To be done:
Convert the lines of the listing below into a Markdown table with the columns Row and Line, numbering each line and leaving out blank lines.

(Recorded data)
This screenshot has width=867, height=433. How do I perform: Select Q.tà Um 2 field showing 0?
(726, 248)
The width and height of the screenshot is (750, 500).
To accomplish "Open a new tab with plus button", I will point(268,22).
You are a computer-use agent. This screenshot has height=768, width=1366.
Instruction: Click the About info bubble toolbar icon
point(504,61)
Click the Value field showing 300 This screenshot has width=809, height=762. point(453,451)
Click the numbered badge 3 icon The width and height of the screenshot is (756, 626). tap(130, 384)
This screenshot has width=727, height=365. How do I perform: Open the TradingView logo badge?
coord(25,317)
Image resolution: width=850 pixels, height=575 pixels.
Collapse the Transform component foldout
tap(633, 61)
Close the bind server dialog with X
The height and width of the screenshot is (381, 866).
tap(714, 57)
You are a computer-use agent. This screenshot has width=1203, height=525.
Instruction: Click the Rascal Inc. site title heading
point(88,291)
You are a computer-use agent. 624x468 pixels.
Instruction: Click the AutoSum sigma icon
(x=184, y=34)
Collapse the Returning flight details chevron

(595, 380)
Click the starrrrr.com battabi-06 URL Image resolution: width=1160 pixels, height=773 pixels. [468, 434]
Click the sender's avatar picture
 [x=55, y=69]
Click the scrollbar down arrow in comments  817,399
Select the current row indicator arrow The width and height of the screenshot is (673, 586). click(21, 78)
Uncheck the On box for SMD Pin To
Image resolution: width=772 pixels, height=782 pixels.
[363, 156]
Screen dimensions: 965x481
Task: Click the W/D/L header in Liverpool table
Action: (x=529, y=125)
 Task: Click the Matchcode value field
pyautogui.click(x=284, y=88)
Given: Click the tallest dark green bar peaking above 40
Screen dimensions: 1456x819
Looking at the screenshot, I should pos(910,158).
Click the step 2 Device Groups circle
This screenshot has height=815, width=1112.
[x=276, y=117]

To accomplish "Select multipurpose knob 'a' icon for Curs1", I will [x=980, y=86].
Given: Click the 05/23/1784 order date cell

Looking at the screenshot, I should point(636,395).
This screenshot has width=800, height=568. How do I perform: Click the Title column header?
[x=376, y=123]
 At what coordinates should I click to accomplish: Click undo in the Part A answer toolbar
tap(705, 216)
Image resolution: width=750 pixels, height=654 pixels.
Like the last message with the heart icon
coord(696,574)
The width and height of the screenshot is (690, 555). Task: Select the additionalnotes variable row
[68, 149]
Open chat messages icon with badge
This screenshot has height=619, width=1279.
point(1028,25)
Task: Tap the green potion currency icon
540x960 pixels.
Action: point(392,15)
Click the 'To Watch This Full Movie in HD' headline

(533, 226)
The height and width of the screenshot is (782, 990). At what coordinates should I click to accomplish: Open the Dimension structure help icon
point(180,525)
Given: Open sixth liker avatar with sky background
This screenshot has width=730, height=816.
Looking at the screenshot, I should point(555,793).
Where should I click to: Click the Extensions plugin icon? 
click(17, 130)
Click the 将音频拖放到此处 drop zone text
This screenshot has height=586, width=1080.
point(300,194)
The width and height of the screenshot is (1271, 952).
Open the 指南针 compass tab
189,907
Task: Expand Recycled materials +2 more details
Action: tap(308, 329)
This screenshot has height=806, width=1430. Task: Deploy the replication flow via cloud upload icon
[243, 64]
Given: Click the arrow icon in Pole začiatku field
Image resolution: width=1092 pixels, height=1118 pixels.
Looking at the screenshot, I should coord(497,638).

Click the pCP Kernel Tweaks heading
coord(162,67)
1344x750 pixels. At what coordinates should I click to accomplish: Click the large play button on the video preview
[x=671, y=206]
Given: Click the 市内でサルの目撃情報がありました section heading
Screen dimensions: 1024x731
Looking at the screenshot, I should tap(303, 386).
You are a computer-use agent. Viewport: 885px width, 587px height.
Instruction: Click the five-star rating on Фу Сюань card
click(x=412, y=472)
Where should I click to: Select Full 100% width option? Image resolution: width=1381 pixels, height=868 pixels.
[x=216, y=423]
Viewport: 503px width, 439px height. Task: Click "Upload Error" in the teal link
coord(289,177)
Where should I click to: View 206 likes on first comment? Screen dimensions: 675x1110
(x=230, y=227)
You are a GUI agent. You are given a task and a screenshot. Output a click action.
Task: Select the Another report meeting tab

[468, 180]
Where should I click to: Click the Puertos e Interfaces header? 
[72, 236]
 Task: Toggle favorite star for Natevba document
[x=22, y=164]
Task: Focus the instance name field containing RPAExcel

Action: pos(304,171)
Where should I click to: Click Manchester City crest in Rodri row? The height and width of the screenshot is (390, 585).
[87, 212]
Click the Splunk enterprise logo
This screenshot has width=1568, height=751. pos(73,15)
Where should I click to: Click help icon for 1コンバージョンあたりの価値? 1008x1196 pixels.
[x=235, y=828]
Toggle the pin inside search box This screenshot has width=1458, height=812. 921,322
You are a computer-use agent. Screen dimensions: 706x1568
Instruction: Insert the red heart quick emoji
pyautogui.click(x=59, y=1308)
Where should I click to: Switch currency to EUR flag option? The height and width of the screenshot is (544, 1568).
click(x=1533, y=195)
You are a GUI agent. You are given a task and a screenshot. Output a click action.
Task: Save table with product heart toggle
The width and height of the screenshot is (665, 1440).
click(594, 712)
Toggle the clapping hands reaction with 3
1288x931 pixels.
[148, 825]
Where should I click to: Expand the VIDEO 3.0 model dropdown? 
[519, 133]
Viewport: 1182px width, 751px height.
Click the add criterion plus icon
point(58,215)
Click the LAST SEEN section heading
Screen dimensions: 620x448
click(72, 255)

Solution for this task:
| Row | Line |
|---|---|
| 1 | This screenshot has width=867, height=433. How do I perform: Select Q.tà Um 2 field showing 0? |
| 2 | (726, 248) |
| 3 | The width and height of the screenshot is (750, 500). |
| 4 | To accomplish "Open a new tab with plus button", I will point(268,22). |
| 5 | You are a computer-use agent. This screenshot has height=768, width=1366. |
| 6 | Instruction: Click the About info bubble toolbar icon |
| 7 | point(504,61) |
| 8 | Click the Value field showing 300 This screenshot has width=809, height=762. point(453,451) |
| 9 | Click the numbered badge 3 icon The width and height of the screenshot is (756, 626). tap(130, 384) |
| 10 | This screenshot has width=727, height=365. How do I perform: Open the TradingView logo badge? |
| 11 | coord(25,317) |
| 12 | Image resolution: width=850 pixels, height=575 pixels. |
| 13 | Collapse the Transform component foldout |
| 14 | tap(633, 61) |
| 15 | Close the bind server dialog with X |
| 16 | The height and width of the screenshot is (381, 866). |
| 17 | tap(714, 57) |
| 18 | You are a computer-use agent. This screenshot has width=1203, height=525. |
| 19 | Instruction: Click the Rascal Inc. site title heading |
| 20 | point(88,291) |
| 21 | You are a computer-use agent. 624x468 pixels. |
| 22 | Instruction: Click the AutoSum sigma icon |
| 23 | (x=184, y=34) |
| 24 | Collapse the Returning flight details chevron |
| 25 | (595, 380) |
| 26 | Click the starrrrr.com battabi-06 URL Image resolution: width=1160 pixels, height=773 pixels. [468, 434] |
| 27 | Click the sender's avatar picture |
| 28 |  [x=55, y=69] |
| 29 | Click the scrollbar down arrow in comments  817,399 |
| 30 | Select the current row indicator arrow The width and height of the screenshot is (673, 586). click(21, 78) |
| 31 | Uncheck the On box for SMD Pin To |
| 32 | Image resolution: width=772 pixels, height=782 pixels. |
| 33 | [363, 156] |
| 34 | Screen dimensions: 965x481 |
| 35 | Task: Click the W/D/L header in Liverpool table |
| 36 | Action: (x=529, y=125) |
| 37 |  Task: Click the Matchcode value field |
| 38 | pyautogui.click(x=284, y=88) |
| 39 | Given: Click the tallest dark green bar peaking above 40 |
| 40 | Screen dimensions: 1456x819 |
| 41 | Looking at the screenshot, I should pos(910,158). |
| 42 | Click the step 2 Device Groups circle |
| 43 | This screenshot has height=815, width=1112. |
| 44 | [x=276, y=117] |
| 45 | To accomplish "Select multipurpose knob 'a' icon for Curs1", I will [x=980, y=86]. |
| 46 | Given: Click the 05/23/1784 order date cell |
| 47 | Looking at the screenshot, I should point(636,395). |
| 48 | This screenshot has width=800, height=568. How do I perform: Click the Title column header? |
| 49 | [x=376, y=123] |
| 50 |  At what coordinates should I click to accomplish: Click undo in the Part A answer toolbar |
| 51 | tap(705, 216) |
| 52 | Image resolution: width=750 pixels, height=654 pixels. |
| 53 | Like the last message with the heart icon |
| 54 | coord(696,574) |
| 55 | The width and height of the screenshot is (690, 555). Task: Select the additionalnotes variable row |
| 56 | [68, 149] |
| 57 | Open chat messages icon with badge |
| 58 | This screenshot has height=619, width=1279. |
| 59 | point(1028,25) |
| 60 | Task: Tap the green potion currency icon |
| 61 | 540x960 pixels. |
| 62 | Action: point(392,15) |
| 63 | Click the 'To Watch This Full Movie in HD' headline |
| 64 | (533, 226) |
| 65 | The height and width of the screenshot is (782, 990). At what coordinates should I click to accomplish: Open the Dimension structure help icon |
| 66 | point(180,525) |
| 67 | Given: Open sixth liker avatar with sky background |
| 68 | This screenshot has width=730, height=816. |
| 69 | Looking at the screenshot, I should point(555,793). |
| 70 | Where should I click to: Click the Extensions plugin icon?  |
| 71 | click(17, 130) |
| 72 | Click the 将音频拖放到此处 drop zone text |
| 73 | This screenshot has height=586, width=1080. |
| 74 | point(300,194) |
| 75 | The width and height of the screenshot is (1271, 952). |
| 76 | Open the 指南针 compass tab |
| 77 | 189,907 |
| 78 | Task: Expand Recycled materials +2 more details |
| 79 | Action: tap(308, 329) |
| 80 | This screenshot has height=806, width=1430. Task: Deploy the replication flow via cloud upload icon |
| 81 | [243, 64] |
| 82 | Given: Click the arrow icon in Pole začiatku field |
| 83 | Image resolution: width=1092 pixels, height=1118 pixels. |
| 84 | Looking at the screenshot, I should coord(497,638). |
| 85 | Click the pCP Kernel Tweaks heading |
| 86 | coord(162,67) |
| 87 | 1344x750 pixels. At what coordinates should I click to accomplish: Click the large play button on the video preview |
| 88 | [x=671, y=206] |
| 89 | Given: Click the 市内でサルの目撃情報がありました section heading |
| 90 | Screen dimensions: 1024x731 |
| 91 | Looking at the screenshot, I should tap(303, 386). |
| 92 | You are a computer-use agent. Viewport: 885px width, 587px height. |
| 93 | Instruction: Click the five-star rating on Фу Сюань card |
| 94 | click(x=412, y=472) |
| 95 | Where should I click to: Select Full 100% width option? Image resolution: width=1381 pixels, height=868 pixels. |
| 96 | [x=216, y=423] |
| 97 | Viewport: 503px width, 439px height. Task: Click "Upload Error" in the teal link |
| 98 | coord(289,177) |
| 99 | Where should I click to: View 206 likes on first comment? Screen dimensions: 675x1110 |
| 100 | (x=230, y=227) |
| 101 | You are a GUI agent. You are given a task and a screenshot. Output a click action. |
| 102 | Task: Select the Another report meeting tab |
| 103 | [468, 180] |
| 104 | Where should I click to: Click the Puertos e Interfaces header?  |
| 105 | [72, 236] |
| 106 |  Task: Toggle favorite star for Natevba document |
| 107 | [x=22, y=164] |
| 108 | Task: Focus the instance name field containing RPAExcel |
| 109 | Action: pos(304,171) |
| 110 | Where should I click to: Click Manchester City crest in Rodri row? The height and width of the screenshot is (390, 585). |
| 111 | [87, 212] |
| 112 | Click the Splunk enterprise logo |
| 113 | This screenshot has width=1568, height=751. pos(73,15) |
| 114 | Where should I click to: Click help icon for 1コンバージョンあたりの価値? 1008x1196 pixels. |
| 115 | [x=235, y=828] |
| 116 | Toggle the pin inside search box This screenshot has width=1458, height=812. 921,322 |
| 117 | You are a computer-use agent. Screen dimensions: 706x1568 |
| 118 | Instruction: Insert the red heart quick emoji |
| 119 | pyautogui.click(x=59, y=1308) |
| 120 | Where should I click to: Switch currency to EUR flag option? The height and width of the screenshot is (544, 1568). |
| 121 | click(x=1533, y=195) |
| 122 | You are a GUI agent. You are given a task and a screenshot. Output a click action. |
| 123 | Task: Save table with product heart toggle |
| 124 | The width and height of the screenshot is (665, 1440). |
| 125 | click(594, 712) |
| 126 | Toggle the clapping hands reaction with 3 |
| 127 | 1288x931 pixels. |
| 128 | [148, 825] |
| 129 | Where should I click to: Expand the VIDEO 3.0 model dropdown?  |
| 130 | [519, 133] |
| 131 | Viewport: 1182px width, 751px height. |
| 132 | Click the add criterion plus icon |
| 133 | point(58,215) |
| 134 | Click the LAST SEEN section heading |
| 135 | Screen dimensions: 620x448 |
| 136 | click(72, 255) |